Abstract

Purpose: Extrahepatic sarcoidosis with granulomatous lymphnode involvement in porta hepatis is an extremely rare manifestation of sarcoidosis. So far no single case has been reported causing recurrent gastrointestinal bleeding secondary to extrahepatic sarcoidosis. This case report presents a 57-year-old woman who was diagnosed with sarcoidosis in 1998 when she was found to have uveitis and pulmonary nodules, subsequently treated with oral steroid. Eleven years later she presented to our clinic with nonspecific abdominal pain. CT abdomen showed pancreatic head mass which was thought to be malignant. She underwent exploratory laprotomy which showed soft tissue mass in porta hepatis encrouching portal vein. Biospy showed noncaseating granulomatous lymphnode confirming sarcoidosis. Patient declined steroid therapy. One year later, she developed pruritis and obstructive jaundice. Repeat CT abdomen showed growth of porta hepatic mass. She subsequently underwent ERCP for biliary decompression, but ultimately required biliary bypass surgery. One year later, abdominal CT scan revealed that the mass had progressed and was now causing extrinsic obstruction of both portal vein and hepatic artery. Patient had subsequnetly developed portal hypertension which lead to recurrent gastrointesital bleeding due to formation of jejunal varices at the site of biliary anstomosis.

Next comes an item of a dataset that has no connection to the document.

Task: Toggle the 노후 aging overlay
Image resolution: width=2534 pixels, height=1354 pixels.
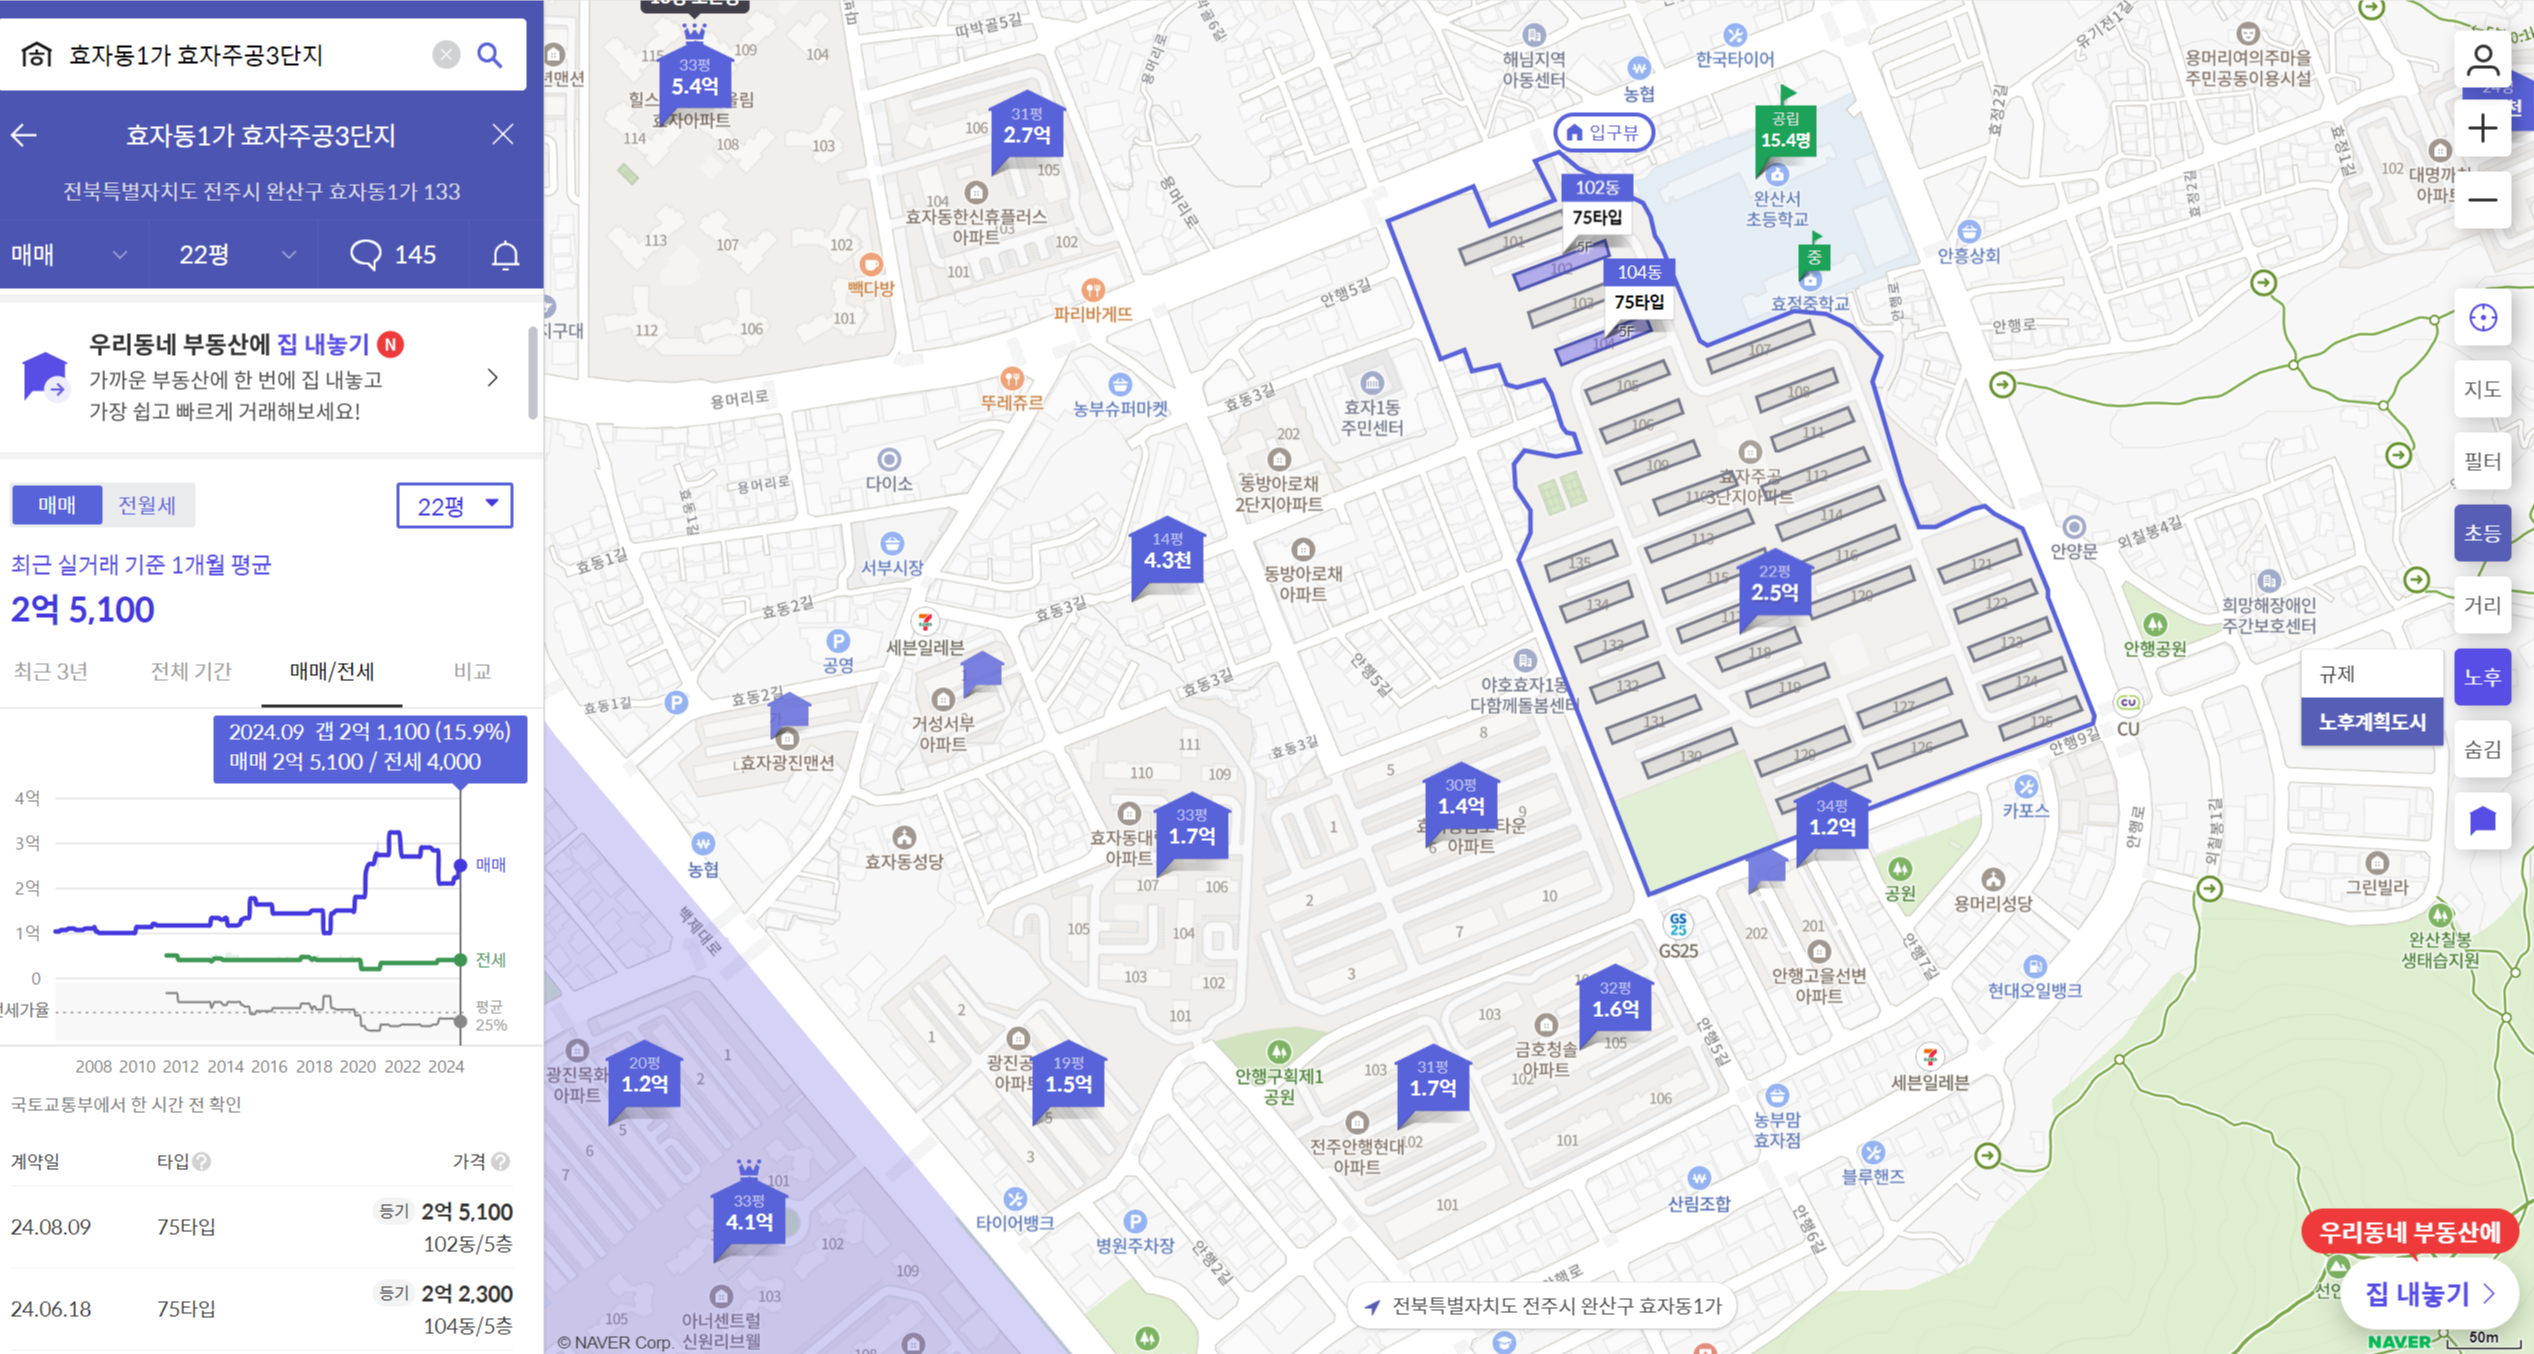Action: (2482, 677)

Initially, patient was treated conservatively with pulse dose steroid followed by maintenance high-dose steroid and mycophenolate mofetil which showed significant reduction in size of porta hepatic mass. However, she continued to have recurrent gastrointestinal bleeding and thus eventually required mesocaval shunt procedure to alleviate portal hypertension and to prevent recurrent gastrointestinal bleeding.